From such a modest outpost as this, never mind the titanic figure who organized and sustained it, a handful of monks would in due course set about the creation of the Christian West. “At the touch of his mild inspiration,” writes Whittaker Chambers in a very moving essay on St. Benedict written more than sixty years ago, “the bones of a new order stirred and clothed themselves with life, drawing to itself much of what was best and most vigorous among the ruins of man and his work in the Dark Ages, and conserving and shaping its energy for that unparalleled outburst of mind and spirit in the Middle Ages. For about the Benedictine monasteries what we, having casually lost the Christian East, now casually call the West, once before regrouped and saved itself.”
If it is not too late—and how fortunate for us that Mother Church continues to make provision for late conversions—then there is still time to revisit the life of this remarkable saint, whose moment in history remains uncannily like our own in its rapid and seemingly unstoppable descent into barbarism. And thus galvanized by his example, the exercise of which succeeded in evangelizing an entire continent, we too may confidently set about the re-conquest of those whose ancestors he and his monks first introduced to Christ.

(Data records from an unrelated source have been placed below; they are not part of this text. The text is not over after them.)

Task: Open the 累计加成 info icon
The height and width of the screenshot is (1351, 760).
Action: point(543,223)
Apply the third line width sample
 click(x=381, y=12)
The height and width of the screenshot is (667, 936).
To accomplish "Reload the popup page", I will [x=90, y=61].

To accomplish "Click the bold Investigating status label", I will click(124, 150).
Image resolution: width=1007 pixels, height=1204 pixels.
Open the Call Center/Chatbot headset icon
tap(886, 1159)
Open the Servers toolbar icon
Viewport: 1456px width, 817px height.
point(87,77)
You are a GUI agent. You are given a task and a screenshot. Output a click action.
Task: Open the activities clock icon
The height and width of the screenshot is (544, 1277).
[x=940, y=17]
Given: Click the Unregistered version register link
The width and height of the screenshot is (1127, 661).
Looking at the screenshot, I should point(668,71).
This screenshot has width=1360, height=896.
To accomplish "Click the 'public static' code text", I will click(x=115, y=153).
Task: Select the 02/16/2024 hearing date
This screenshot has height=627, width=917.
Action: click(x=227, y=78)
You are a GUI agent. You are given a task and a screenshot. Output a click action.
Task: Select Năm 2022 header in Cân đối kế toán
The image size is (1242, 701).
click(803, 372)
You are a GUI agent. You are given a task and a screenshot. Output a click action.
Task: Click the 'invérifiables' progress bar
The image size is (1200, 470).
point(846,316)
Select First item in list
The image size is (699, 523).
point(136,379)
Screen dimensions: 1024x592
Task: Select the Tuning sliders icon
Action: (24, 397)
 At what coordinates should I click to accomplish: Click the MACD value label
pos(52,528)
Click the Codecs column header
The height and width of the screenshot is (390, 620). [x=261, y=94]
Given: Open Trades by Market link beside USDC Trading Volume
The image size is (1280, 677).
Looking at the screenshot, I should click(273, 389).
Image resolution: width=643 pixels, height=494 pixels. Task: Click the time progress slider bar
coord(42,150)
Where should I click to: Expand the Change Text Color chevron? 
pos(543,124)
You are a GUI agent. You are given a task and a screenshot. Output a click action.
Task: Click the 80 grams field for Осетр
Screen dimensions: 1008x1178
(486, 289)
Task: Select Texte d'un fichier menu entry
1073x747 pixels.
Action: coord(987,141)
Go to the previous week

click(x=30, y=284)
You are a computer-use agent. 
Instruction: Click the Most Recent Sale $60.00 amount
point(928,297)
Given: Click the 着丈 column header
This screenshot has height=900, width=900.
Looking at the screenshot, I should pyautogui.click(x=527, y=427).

To undertake this great work, however, it should not be necessary to enter a monastery, or even to move into a neighborhood where one or two may be found. One is not required to scorn the world, nor the lawful pleasures thereof. A spirit of detachment, after all, is the obligation of all, not the prerogative of a few. We are Catholics, after all, not Cathars.
Like the vastness of the Bernini colonnade, whose arms reach out to embrace the whole world, the call to holiness is no less universal in its summons to all the baptized. Bloom where you are planted, as they say. Thus it follows that the only thing necessary will be for each of us to become that tiny little flame of sanctity, which even the violence and the chaos of the world cannot blow out. And annealing ourselves thus to Christ, who is the world’s salvation, we may join with our wives and children, our neighbors and friends—and, yes, the stranger who wishes to become our brother—and learn once again to sing the Lord’s Song in a strange land.